Try it. Retype, word for word, every line from the one holding "Task: Click the Order Date label" through the one holding "Show question 1 results as 折线 line chart" in the entries below, both included, and only those lines.

[Dataset entries Boundary: Start]

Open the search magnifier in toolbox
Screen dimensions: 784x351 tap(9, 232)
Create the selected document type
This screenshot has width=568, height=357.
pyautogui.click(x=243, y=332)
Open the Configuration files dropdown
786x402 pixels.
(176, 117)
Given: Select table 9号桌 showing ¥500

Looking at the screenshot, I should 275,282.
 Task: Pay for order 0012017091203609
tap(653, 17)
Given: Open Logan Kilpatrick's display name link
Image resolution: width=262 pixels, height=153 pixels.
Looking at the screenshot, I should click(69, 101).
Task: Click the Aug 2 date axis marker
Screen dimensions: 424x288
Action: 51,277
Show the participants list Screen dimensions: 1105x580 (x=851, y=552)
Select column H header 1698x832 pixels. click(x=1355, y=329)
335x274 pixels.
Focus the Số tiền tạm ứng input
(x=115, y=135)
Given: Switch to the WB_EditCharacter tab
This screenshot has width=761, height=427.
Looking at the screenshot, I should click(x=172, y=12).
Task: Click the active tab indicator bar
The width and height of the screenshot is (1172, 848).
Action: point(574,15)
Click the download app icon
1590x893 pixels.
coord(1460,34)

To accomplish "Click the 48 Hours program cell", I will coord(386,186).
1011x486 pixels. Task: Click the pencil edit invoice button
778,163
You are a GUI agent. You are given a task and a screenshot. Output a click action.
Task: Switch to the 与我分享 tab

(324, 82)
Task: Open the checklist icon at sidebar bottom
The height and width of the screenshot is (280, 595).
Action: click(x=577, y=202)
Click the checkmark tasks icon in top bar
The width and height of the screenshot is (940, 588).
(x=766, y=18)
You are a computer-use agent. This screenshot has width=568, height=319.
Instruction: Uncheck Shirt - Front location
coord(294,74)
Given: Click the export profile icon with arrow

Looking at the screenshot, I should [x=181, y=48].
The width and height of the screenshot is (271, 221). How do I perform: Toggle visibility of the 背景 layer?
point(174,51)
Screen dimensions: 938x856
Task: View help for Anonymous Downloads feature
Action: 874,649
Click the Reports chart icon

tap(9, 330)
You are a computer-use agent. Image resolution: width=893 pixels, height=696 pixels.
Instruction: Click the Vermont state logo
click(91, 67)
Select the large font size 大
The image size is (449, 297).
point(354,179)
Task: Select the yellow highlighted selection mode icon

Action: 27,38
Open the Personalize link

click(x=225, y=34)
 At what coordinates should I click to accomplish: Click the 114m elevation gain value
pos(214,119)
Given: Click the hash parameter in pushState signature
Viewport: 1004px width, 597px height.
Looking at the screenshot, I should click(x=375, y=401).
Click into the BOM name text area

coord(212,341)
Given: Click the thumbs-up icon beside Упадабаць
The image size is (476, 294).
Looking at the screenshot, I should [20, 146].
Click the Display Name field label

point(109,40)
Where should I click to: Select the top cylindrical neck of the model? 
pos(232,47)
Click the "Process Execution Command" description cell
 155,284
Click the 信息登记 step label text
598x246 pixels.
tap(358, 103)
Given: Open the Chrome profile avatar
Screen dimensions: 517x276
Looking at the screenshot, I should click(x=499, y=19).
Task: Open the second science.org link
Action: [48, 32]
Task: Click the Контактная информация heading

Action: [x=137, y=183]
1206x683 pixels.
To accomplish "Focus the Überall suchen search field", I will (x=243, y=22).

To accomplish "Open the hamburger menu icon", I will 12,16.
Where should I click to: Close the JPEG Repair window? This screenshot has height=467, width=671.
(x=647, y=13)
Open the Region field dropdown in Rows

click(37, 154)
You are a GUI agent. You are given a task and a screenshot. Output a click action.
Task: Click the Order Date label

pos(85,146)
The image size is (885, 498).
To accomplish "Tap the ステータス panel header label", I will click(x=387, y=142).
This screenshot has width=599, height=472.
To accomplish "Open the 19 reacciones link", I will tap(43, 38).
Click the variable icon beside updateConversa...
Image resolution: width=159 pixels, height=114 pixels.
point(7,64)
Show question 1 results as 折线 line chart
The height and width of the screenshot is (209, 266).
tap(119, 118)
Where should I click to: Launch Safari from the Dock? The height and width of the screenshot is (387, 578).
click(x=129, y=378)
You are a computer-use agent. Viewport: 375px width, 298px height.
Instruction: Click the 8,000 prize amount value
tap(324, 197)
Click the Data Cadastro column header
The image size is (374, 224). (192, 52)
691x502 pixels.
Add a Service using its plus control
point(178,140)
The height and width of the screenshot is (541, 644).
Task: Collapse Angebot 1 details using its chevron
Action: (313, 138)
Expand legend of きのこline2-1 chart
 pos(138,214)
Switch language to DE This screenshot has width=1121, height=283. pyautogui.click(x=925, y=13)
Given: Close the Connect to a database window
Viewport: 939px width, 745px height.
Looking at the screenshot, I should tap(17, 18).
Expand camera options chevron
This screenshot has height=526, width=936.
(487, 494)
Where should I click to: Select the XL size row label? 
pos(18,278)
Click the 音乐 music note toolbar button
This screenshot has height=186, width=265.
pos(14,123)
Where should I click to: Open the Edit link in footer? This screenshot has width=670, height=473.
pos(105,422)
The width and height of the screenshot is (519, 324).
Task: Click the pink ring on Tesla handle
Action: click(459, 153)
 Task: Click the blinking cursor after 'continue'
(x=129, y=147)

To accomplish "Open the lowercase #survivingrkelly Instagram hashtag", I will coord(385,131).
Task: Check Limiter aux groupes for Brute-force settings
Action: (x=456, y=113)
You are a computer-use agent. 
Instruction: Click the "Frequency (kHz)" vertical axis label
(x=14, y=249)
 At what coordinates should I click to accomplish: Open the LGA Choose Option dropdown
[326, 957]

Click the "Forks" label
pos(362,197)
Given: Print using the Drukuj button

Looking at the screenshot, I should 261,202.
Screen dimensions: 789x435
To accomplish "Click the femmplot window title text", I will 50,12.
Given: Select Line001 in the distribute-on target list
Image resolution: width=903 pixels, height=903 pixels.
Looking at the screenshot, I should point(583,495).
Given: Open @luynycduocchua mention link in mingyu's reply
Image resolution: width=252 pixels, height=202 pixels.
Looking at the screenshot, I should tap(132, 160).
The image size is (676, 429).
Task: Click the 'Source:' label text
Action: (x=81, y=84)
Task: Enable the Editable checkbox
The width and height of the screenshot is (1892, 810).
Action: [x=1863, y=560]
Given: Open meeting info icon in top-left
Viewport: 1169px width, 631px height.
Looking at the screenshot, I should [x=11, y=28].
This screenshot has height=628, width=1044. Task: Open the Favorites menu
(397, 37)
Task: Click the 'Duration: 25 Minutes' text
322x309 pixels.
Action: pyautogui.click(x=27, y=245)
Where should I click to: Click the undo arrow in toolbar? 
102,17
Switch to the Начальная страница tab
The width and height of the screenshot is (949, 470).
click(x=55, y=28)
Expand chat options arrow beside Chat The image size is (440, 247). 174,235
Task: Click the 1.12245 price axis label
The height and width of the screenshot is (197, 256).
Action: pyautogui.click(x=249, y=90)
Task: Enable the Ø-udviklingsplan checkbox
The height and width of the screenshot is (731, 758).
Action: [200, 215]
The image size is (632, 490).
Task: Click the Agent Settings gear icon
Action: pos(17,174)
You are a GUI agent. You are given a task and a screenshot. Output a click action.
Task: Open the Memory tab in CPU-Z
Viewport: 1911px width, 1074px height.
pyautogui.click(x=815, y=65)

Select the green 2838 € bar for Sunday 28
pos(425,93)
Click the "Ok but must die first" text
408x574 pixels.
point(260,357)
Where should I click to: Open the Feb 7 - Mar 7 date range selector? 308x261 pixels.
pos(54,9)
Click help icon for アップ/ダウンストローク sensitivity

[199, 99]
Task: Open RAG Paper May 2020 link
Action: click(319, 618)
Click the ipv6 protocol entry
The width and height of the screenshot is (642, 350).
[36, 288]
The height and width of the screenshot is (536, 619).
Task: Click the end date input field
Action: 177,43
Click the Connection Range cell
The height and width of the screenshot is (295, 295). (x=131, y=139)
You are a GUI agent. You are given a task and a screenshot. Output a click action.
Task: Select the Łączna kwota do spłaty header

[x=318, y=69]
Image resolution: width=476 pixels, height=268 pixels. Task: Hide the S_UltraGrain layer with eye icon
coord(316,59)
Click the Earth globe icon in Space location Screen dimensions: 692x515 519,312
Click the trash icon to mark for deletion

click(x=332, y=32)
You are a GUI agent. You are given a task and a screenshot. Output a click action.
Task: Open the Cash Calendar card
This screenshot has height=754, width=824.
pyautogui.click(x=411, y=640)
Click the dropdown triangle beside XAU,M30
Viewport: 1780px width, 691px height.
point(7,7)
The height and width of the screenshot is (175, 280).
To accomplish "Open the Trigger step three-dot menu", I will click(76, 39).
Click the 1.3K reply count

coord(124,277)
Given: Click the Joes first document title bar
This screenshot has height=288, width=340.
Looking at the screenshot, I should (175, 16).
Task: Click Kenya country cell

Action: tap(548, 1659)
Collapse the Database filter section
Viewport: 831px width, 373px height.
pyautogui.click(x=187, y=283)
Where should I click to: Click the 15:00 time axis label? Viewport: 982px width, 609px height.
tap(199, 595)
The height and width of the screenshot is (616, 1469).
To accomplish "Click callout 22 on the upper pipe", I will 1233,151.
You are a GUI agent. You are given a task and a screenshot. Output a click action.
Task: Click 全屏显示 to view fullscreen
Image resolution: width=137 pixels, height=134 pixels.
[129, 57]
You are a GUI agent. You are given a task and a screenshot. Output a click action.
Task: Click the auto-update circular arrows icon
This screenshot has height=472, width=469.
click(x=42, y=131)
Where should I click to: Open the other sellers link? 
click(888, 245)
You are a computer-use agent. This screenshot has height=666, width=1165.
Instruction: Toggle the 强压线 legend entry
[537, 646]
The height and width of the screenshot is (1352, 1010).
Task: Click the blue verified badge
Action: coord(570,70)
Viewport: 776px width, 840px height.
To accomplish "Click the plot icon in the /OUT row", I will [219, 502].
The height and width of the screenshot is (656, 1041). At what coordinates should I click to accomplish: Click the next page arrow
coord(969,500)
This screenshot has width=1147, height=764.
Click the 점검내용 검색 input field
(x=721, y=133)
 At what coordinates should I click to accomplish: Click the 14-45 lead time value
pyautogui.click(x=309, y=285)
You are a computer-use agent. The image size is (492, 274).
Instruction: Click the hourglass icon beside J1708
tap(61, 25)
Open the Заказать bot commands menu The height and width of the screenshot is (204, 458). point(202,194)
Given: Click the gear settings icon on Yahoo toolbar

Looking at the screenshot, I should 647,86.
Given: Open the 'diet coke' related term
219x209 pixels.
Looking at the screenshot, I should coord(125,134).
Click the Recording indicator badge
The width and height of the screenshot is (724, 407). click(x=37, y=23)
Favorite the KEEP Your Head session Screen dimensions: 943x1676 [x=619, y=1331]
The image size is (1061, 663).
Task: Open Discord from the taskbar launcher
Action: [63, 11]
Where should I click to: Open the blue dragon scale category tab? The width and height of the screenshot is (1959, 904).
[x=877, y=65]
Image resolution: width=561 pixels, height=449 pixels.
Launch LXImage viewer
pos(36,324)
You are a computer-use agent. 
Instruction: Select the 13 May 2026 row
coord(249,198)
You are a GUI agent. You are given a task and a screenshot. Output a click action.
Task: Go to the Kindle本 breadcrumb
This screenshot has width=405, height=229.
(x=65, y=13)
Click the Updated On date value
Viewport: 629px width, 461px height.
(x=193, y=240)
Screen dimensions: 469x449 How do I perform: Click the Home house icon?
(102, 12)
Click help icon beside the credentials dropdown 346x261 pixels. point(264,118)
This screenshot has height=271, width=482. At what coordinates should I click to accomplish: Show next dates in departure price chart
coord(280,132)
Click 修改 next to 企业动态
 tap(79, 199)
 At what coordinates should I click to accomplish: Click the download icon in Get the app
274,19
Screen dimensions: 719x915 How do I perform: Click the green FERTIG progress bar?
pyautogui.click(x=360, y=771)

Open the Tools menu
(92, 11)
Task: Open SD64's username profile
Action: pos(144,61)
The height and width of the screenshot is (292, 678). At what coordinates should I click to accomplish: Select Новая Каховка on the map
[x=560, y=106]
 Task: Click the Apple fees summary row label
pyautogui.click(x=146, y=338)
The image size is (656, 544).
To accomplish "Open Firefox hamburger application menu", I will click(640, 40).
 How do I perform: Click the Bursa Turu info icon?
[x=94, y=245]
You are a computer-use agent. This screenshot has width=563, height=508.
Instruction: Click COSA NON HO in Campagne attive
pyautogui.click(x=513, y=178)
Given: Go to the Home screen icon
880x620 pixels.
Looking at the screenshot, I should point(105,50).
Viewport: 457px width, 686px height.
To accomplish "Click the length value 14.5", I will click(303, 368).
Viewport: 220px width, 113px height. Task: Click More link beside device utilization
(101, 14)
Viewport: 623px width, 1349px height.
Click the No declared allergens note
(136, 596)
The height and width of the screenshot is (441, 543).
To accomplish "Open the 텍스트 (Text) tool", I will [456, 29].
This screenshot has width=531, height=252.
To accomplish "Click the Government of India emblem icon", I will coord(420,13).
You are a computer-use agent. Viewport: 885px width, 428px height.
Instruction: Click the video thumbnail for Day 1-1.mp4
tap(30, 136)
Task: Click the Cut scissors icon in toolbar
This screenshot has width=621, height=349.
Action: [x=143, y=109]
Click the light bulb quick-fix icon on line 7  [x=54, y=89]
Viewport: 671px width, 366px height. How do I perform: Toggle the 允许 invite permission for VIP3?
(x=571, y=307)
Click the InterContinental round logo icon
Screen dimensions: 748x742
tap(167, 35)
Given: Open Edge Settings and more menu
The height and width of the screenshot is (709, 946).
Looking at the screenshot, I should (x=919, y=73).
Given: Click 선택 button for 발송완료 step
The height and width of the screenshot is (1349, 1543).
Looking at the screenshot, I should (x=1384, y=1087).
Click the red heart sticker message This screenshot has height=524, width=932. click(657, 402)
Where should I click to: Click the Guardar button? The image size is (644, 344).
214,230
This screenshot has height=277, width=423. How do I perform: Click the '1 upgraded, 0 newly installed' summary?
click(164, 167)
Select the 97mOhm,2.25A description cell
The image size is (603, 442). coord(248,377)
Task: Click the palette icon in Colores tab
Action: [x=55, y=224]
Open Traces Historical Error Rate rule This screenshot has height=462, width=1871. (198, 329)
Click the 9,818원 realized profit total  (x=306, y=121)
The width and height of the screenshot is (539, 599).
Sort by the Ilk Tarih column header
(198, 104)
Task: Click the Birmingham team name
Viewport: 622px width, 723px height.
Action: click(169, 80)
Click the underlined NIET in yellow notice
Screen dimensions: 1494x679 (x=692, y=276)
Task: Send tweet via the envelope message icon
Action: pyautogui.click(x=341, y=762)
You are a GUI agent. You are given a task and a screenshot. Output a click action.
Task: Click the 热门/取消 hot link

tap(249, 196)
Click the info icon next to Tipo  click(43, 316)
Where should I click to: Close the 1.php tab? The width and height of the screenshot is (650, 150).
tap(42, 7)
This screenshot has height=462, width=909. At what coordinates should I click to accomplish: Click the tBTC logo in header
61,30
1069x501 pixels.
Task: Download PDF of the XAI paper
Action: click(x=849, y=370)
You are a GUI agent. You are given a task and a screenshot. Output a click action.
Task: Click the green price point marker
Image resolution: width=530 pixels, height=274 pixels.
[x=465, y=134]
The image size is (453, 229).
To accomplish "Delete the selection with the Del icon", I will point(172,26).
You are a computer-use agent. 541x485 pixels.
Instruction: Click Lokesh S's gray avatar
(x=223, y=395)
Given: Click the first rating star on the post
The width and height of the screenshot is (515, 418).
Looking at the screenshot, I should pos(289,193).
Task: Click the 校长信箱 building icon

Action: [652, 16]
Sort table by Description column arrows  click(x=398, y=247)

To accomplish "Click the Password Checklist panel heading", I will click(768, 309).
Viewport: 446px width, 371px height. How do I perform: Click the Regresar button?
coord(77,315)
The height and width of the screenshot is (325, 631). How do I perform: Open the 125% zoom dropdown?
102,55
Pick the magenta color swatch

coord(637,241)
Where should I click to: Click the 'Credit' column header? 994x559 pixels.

[Dataset entries Boundary: End]

Exercise result.
Task: Click the Order Date label

pos(85,146)
The image size is (885, 498).
To accomplish "Tap the ステータス panel header label", I will click(x=387, y=142).
This screenshot has width=599, height=472.
To accomplish "Open the 19 reacciones link", I will tap(43, 38).
Click the variable icon beside updateConversa...
Image resolution: width=159 pixels, height=114 pixels.
point(7,64)
Show question 1 results as 折线 line chart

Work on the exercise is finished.